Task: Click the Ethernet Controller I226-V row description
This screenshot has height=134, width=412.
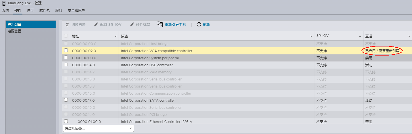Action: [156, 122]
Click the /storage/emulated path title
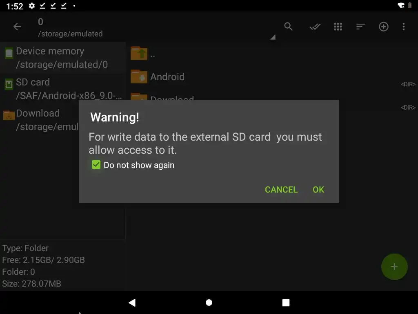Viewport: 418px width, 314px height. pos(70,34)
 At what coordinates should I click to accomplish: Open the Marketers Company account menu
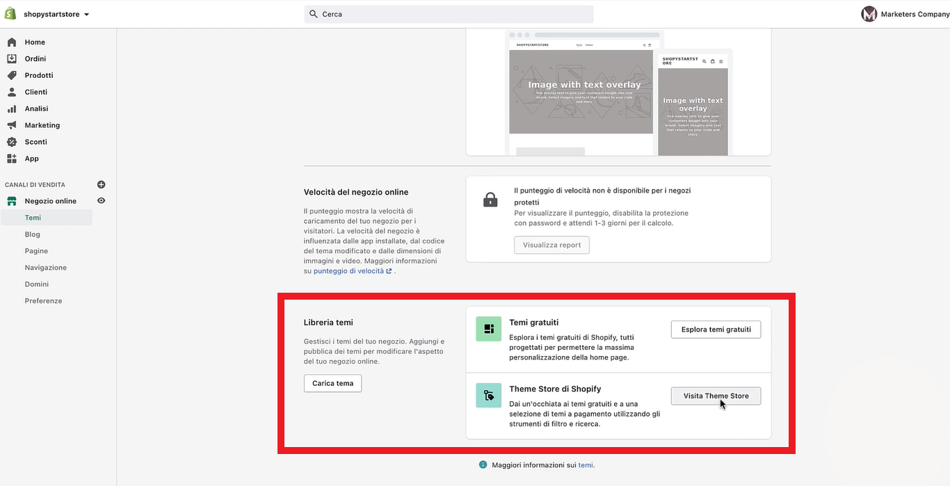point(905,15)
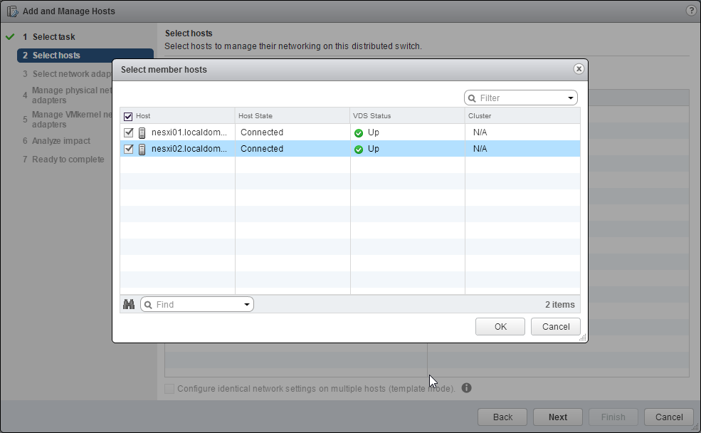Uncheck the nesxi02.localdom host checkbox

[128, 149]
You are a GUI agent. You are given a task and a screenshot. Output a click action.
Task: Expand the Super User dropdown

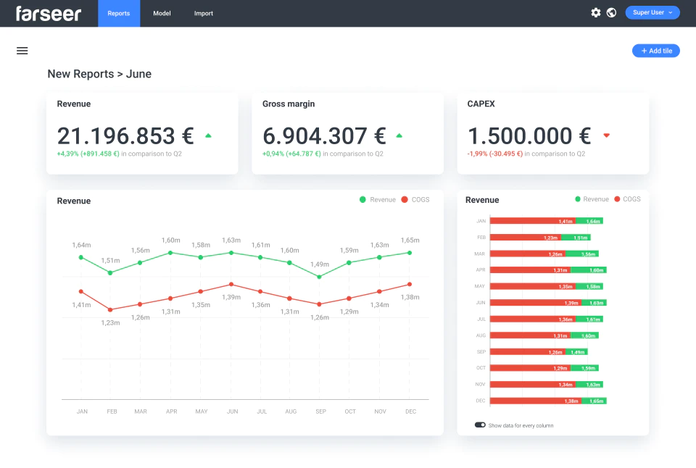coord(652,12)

Task details
Write the data out again word for word; leave the pictures behind.

Exercise answer
Task: Click the Ethernet Controller I226-V row description
This screenshot has height=134, width=412.
Action: [156, 122]
Click the /storage/emulated path title
Viewport: 418px width, 314px height. pos(70,34)
 At what coordinates should I click to accomplish: Open the Marketers Company account menu
point(905,15)
Uncheck the nesxi02.localdom host checkbox

[128, 149]
You are a GUI agent. You are given a task and a screenshot. Output a click action.
Task: Expand the Super User dropdown

coord(652,12)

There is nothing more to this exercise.